# Work request
In the entries below, find the line with "Where should I click to: Collapse" and the line with "Task: Click in the Amount Recommended field". Reproduce those two lines and every line between them exactly, and nothing more.

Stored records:
******
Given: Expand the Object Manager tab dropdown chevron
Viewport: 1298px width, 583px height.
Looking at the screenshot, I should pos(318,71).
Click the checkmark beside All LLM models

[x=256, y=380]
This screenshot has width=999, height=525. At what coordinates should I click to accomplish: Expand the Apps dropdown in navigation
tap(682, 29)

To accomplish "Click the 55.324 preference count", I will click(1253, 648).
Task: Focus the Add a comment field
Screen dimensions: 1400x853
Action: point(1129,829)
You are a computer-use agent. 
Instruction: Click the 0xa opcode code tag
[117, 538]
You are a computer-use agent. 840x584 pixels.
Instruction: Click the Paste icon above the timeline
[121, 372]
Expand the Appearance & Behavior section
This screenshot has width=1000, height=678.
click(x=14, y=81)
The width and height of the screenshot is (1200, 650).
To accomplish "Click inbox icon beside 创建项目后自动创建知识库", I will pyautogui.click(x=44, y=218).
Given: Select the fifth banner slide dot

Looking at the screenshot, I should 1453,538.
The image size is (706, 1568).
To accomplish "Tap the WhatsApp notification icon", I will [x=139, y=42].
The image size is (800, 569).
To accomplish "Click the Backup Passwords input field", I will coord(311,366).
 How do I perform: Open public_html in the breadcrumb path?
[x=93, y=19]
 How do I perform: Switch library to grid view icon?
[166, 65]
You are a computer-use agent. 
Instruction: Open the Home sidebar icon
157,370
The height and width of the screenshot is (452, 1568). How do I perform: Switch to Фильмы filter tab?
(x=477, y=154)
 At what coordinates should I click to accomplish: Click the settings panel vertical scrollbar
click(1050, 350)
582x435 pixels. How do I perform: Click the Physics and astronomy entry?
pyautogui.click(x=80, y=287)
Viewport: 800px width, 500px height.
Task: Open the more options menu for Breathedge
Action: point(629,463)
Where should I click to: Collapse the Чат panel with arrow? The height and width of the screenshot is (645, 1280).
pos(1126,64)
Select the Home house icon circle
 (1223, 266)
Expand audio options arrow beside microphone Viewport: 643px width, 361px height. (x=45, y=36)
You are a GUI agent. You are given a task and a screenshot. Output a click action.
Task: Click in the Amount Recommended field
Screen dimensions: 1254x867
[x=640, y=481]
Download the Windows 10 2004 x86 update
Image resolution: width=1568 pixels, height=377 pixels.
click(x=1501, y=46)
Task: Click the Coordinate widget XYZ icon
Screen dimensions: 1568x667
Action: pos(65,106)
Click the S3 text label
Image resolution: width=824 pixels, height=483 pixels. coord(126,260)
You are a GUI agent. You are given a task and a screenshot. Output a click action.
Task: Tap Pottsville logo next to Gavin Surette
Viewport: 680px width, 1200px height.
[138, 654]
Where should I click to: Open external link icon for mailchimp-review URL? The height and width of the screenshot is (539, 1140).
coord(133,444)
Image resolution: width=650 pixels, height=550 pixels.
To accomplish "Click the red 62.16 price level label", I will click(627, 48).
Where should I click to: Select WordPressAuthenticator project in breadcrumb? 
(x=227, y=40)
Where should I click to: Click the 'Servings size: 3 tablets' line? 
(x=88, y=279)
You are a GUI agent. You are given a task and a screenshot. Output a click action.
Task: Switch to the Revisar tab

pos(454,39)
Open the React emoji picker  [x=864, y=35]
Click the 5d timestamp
******
# Output
Where should I click to: Collapse the Чат panel with arrow? The height and width of the screenshot is (645, 1280).
pos(1126,64)
Select the Home house icon circle
 (1223, 266)
Expand audio options arrow beside microphone Viewport: 643px width, 361px height. (x=45, y=36)
You are a GUI agent. You are given a task and a screenshot. Output a click action.
Task: Click in the Amount Recommended field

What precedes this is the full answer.